Stored entries
****

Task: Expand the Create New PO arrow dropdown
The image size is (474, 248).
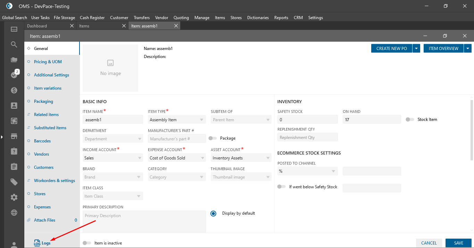Action: pyautogui.click(x=417, y=49)
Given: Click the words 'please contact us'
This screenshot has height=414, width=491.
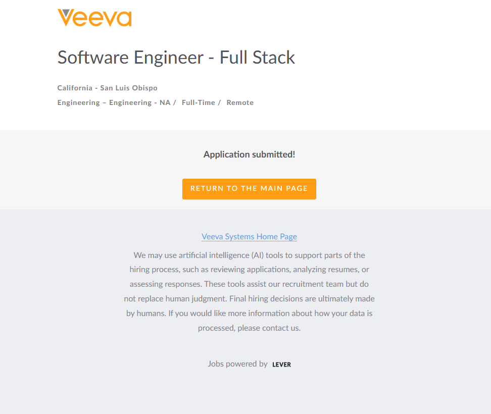Looking at the screenshot, I should click(268, 328).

****

Objective →
Copy out every line of the entries above word for word, leaving the pictures out.

Finished exercise →
Task: Expand the Create New PO arrow dropdown
The image size is (474, 248).
Action: pyautogui.click(x=417, y=49)
Given: Click the words 'please contact us'
This screenshot has height=414, width=491.
Looking at the screenshot, I should click(268, 328).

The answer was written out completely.